I have doubts on the proposed approach in the "stochastic" part. Let us track the parameter $W_1$ of the domain-specific feature extractor for domain 1. In the beginning it is drawn from the prescribed Gaussian, say, its value is $W_1^{(0)}$ , and after the first iteration, the Gaussian parameter gets updated (using the reparametrization trick) -- well, whether Gaussian parameter is updated or not is not critical here. Then in the next iteration, $W_1$ is drawn again, let us call it $W_1^{(1)}$ . If this understanding is correct, then $W_1^{(0)}$ and $W_1^{(1)}$ can be very different. That is, along the training process, $W_1$ will randomly hop everywhere as long as the Gaussian variance is not vanishing. How would such a scheme work at all? Bringing the parameter $W_2$ of the second domain-specific extractor into the picture would show an even more absurd picture: at each iteration $t$ , $W_1^{(t)}$ and $W_2^{(t)}$ are random variables following the same Gaussian distribution. How would $W_1$ and $W_2$ track their respective domain specific features? If this structure were to work, it would have to be the case where the Gaussian variance is very small (which might be the case as shown in Figure 3 of the appendix). In that case, all domain-specific extractors are more or less the same, i.e, all equal to the Gaussian mean, only subject to some tiny domain-nonspecific random perturbation. That would defeat the entire purpose of having domain specific feature extractors. -- I could misunderstood the paper and I am willing to hear the authors' defence on this.

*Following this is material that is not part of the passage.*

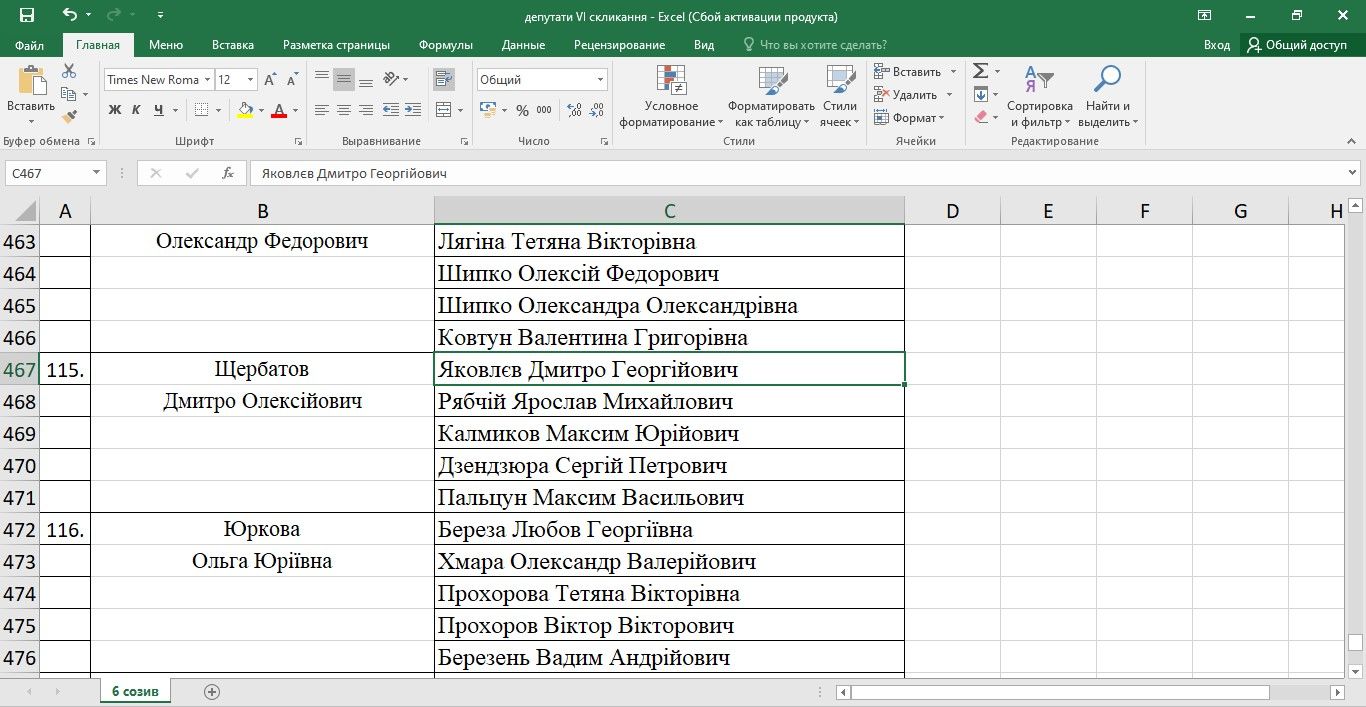Open the Формулы ribbon tab
This screenshot has height=707, width=1366.
click(x=446, y=45)
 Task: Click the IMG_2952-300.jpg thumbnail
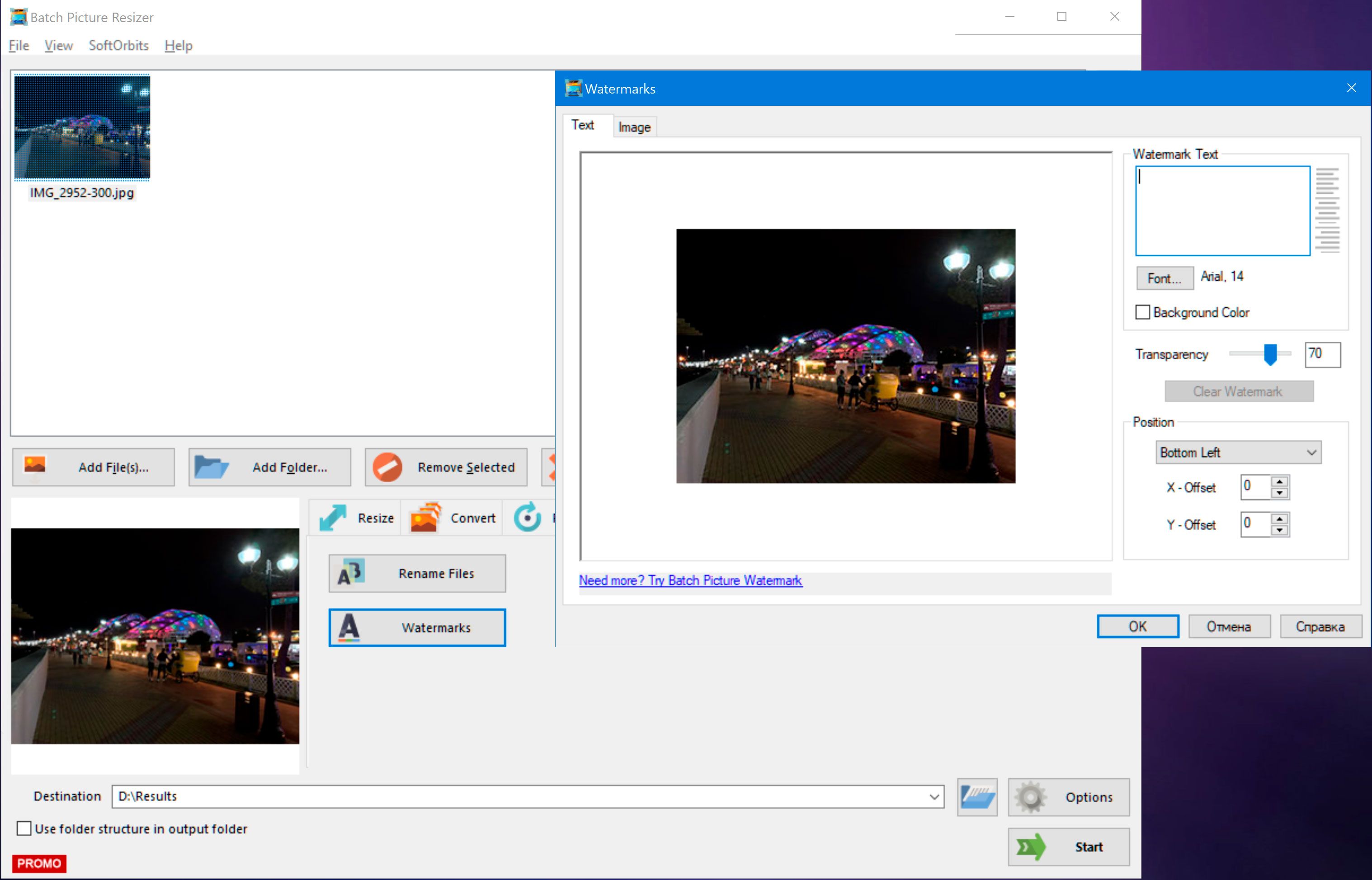coord(84,127)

In your defence, please also show the initial and final values of the Gaussian mean vector $\mu$ (say, in terms of its L1-norm divided by its dimension), I would like compare it with $\sigma$ .

问题

See weakness 2.

Additional question: The authors say that the conventional shared-private adversarial scheme will have "exponential increase" in model parameters as new domains emerge? Why is it exponential?

伦理问题详情

审稿意见

评分: 5置信度: 22023-11-01

The paper tackles the multi-domain text classification (MDTC) problem, and tries to minimize the amount the learning parameters by introducing a stochastic feature extractor (domain feature). The model is effective in handling the benchmark datasets and outperform the other baseline models. Additional multi-source UDA experiment is also conducted as a simple model extension.

优点

The proposed model performs strong in the benchmark dataset, with minimized learning parameters. The design of using both shared/private feature extractor is interesting and effective in merging the domain in the latent space. The proposed method is straightforward and easy to understand.

缺点

Though the proposal seems to be effective and achieving strong performance, the model itself still uses a relative old adversarial backbone, with the discriminator approach for removing the domain invariant feature. The two-feature-extractor approach is interesting, but that is mainly to deal with parameter increase in the MDTC problem. It would be great to see other design improvement in the model.
The performance gain in using the proposed model is marginal on the Amazon review/FDU-MTL datasets. Also, it would be great to have some analysis on adjusting the setting between the two feature extractors.

问题

This might be somewhat irrelevant, but would the model perform well in multi domain classification in other domain type(s), e.g., images?